The fit and finish is exceptional. I could find nothing to complain about. Everything was put together with precision and anything that you touched felt very upscale. One thing I liked was the open pore wood as it added a touch of class.

Now about the trunk….. It’s huge and it has one trick up it’s sleeve. Rather than write about it, here’s a video where I explain it:

The trunk isn’t the only cool piece of technology, here’s a list of the safety technology in the Genesis:

  • This particular Genesis came with an automatic emergency braking system that uses both cameras and radar sensors. If a crash is imminent and the driver does not react, the system warns you and can even apply full brake force stopping power from speeds between 8 to 80 KM/H.
  • One of the cooler safety related items is a heads up display that is perfectly placed within the line of sight of the driver. Speed, navigation, warnings for the Lane Departure Warning System and Blind Spot Detection, as well as the speed limits of the road that you’re on are displayed there.
  • You also get Lane Keep Assist which automatically detects when a driver has difficulty staying in their lane and helps by using gentle steering compensation above 70 KM/H. The steering wheel will also vibrate when the vehicle drifts outside the lane without signaling. Additionally, the Lane Departure Warning will alert the driver with an audio cue, or a visual warning on the Heads-up Display.
  • The HID headlights can automatically switch from high beams to low beams when an oncoming car is detected. This is a very handy feature for country roads at night.
  • The cruise control system automatically adjusts its speed based on the car in front of you. It’ll even come to a full stop and then start again without any driver input.
  • There’s blind spot detection and cross traffic alerts which is a radar based system used to detect when a vehicle is in the driver’s blind spot or in the rear cross path while backing up. I will note that the blind spot detection really has an excellent area of coverage that gives you some extra space between you and cars around you.
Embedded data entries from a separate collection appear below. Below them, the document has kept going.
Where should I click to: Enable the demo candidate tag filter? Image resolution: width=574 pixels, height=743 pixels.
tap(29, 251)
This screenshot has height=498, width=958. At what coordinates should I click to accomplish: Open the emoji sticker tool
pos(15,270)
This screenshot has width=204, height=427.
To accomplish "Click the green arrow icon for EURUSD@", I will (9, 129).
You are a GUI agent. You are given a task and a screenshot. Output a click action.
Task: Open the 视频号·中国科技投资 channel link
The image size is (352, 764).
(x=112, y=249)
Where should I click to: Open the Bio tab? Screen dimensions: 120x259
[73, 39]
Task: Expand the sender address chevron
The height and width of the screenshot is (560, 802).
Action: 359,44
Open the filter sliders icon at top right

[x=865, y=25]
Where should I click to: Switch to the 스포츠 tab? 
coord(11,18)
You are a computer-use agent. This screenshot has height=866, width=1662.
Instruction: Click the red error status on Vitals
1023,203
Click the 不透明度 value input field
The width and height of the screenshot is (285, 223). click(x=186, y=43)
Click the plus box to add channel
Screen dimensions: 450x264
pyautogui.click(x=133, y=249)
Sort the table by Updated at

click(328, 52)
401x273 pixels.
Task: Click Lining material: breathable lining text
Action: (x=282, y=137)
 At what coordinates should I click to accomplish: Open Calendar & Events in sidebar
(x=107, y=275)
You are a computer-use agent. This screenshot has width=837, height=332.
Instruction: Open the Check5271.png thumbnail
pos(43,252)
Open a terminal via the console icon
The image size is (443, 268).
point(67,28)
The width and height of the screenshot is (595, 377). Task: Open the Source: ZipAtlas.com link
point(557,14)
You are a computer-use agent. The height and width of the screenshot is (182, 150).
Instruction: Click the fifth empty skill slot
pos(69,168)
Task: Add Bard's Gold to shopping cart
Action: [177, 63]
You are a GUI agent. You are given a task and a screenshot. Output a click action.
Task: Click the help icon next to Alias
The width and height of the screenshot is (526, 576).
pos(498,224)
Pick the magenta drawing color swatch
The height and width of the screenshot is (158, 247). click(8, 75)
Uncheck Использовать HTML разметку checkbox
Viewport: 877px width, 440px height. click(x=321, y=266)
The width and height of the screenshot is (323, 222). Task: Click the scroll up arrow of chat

As for the infotainment system that the Genesis comes with, it has replaced Chrysler’s UConnect system as the best system out there as far as I am concerned. This Genesis comes with a 9.2″ screen that is sharp and readable in any lighting condition. Plus the knob that the driver users to control the system is extremely intuitive. And so is the menu structure that the system uses. Within a minute I had my phone paired with the system via Bluetooth. Two minutes after that I figured out how to dial by voice and enter addresses in the navigation system, stream music from my iPhone 5S, or anything else I wanted to do. All without cracking open the user manual. This alone should make BMW rethink iDrive and Audi to go back to the drawing board to redo MMI.

The Hyundai Genesis 5.0 Ultimate version that I had was impressive. But what does it cost is the big question? This one is $62,000 with every option checked. But it starts at $43,000 with a 3.8L V6 under the hood. So you’ll find something that fits your budget but still give you the luxury experience. My verdict? I’ll say this: If you cross shop it against the Audi A6, Mercedes Benz E Class, and the BMW 5 Series, you’ll be shocked by how well the Genesis stacks up against them. The Genesis is very much a player in the luxury category and it will make shoppers have to choose between buying a status symbol, and buying a quality luxury car that beats the status symbols in many ways and save some money in the process. If it were me, I’d choose the latter. But don’t take my word for it. Go to your Hyundai dealer and see for yourself.

4 Responses to “Review: 2015 Hyundai Genesis 5.0 Ultimate”

  1. maconsultancy Says:

    Reblogged this on Lamia Contract Hire and Leasing.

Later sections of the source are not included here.